Helen Kay – two poems

The Five Year Sentence

Different has twin fs.
He pictures them as wasps, special, not loved,
ripe for stinging the weekly spelling test.

Jam stains his word list.
Get Back. He loves Rock n Roll songs with toast.
He’s humming I Feel Fine in perfect pitch.

Time for departures.
His bag’s Nike logo ticks him ready.
Teachers’ dice will rattle and shake his day.

Panicked, he packs in
every book, the more for less forgetting.
Zips gag on letters home, unfinished work,

mushy banana.
A reek of sports shirt leaks neglect. The door
spits us out, my long-lashed camel, my float,

my Siamese fear.
In the street he stutters on the kerb’s teeth,
crosses. The pavement dribbles him from me.

The day’s uphill roll
ends. Mouth stuffed with words, the rucksack blocks
the hall.

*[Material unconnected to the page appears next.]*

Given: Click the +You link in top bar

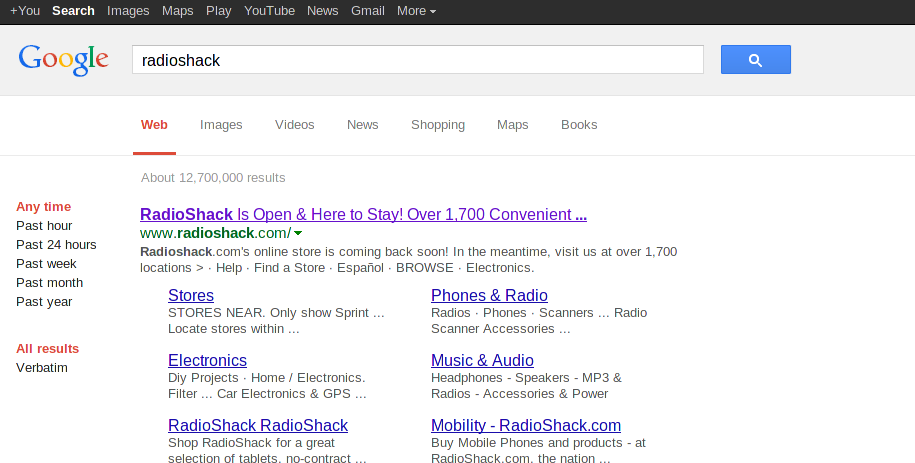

He curls behind the couch, lips sealed.


Rhos Colyn

She used to live in a valley
but now she is drawn to edges,
the coughing Holyhead coast
whose gruff bays retire from sea.
Pitted rocks grow old in purple
below the bearded grey sky.

Outside she loves the taunt of wind
its thrash, its rush, its breakaway.
Inside, in the space of time left,
she decorates rooms, refreshes
an old house with clean, clear lines,
stripped pine and aqua tones.

In her studio she tears shorelines
of magazines to sculpt hares,
cuts a curve of waves into lino.
She tames glass beads, that lost
angry corners, found a stroke
of self in the smoothing sea.


Helen’s work has appeared in various magazines and anthologies . Her debut pamphlet, A Poultry Lover’s Guide to Poetry, was published by Indigo Dreams in 2015. Her five chickens were happy about this.